Locomotion quiescence after heat exposure
To measure locomotion quiescence, we monitored first day adult worms cultivated on an agar surface in concave polydimethylsiloxane (PDMS) wells seeded with DA837 bacteria [22, 24] following heat exposure. First, NGM plates were preheated in a water bath for 20 minutes to the desired heat exposure temperature. Animals grown on room temperature plates were transferred to the pre-warmed plates and heat shocked for 30 minutes. Following heat exposure, single worms were transferred to the agar surface within a PDMS well. The microchip loaded with the worms was placed in a 50 ml petri dish, along with a wet Kimwipe, to prevent desiccation, and the plate was then sealed with Parafilm. Using a USB 2.0 Monochrome Industrial Camera (The Imaging Source®), dark-field images were taken every ten seconds for 90 minutes. Images were analyzed with the frame subtraction algorithm [21, 37, 38] using custom MATLAB software.
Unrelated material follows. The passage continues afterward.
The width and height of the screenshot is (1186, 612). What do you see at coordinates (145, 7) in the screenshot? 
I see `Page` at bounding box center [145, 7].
Locomotion Quiescence analysis for frpr-4 overexpression
We placed one first-day old adult in each of two adjacent concave polydimethylsiloxane (PDMS) wells filled with NGM agar and seeded with DA837 bacteria. In each experiment, we placed one experimental animal into one well and one control animal into an adjacent well. The PDMS was then placed on a Diagnostics Instruments microscope base and illuminated for bright-field microscopy, using white light supplied to the base with a fiber optic cable from a Schott DCR III light source. A camera (659 × 494 pixels, scA640-70fm, Basler Vision Technologies) mounted on a Zeiss Stemi 2000 stereomicroscope captured an image of both wells every 10 seconds with an 8-bit grayscale resolution. At this magnification and camera acquisition setting, the spatial resolution was 12.5 micrometers2 per pixel. We monitored animals for one hour beginning 15 minutes after transfer to the PDMS wells and used a machine vision frame subtraction principle to identify 10-second epochs of behavioral quiescence [21, 37, 38].
Quantitative PCR
First-day adult animals were collected prior to heat shock and then at seven additional time intervals (0, 15, 30, 45, 60, 120, and 180 minutes) following a 37°C heat shock for 30 minutes. Total RNA was collected from each group of worms using an RNAeasy mini kit (Qiagen), and cDNA was synthesized using the SuperScript one-step RT-PCR system (Invitrogen). We performed three or more biological replicates, each of which was performed using several 100 first day adult animals, during each collection time point, and for each biological replicate we calculated the average of two technical replicates. Real-time PCR was performed using Taqman Gene Expression Mastermix on an Applied Biosystems 7500 platform at the core services within the Penn Center for AIDS Research, an NIH-funded program (P30 AI 045008). Oligonucleotides used are listed in S2 Table. Relative mRNA concentrations were determined by the delta-delta method [39] by normalization to the expression of the gene pmp-3, which has been shown to show little expression variance [40].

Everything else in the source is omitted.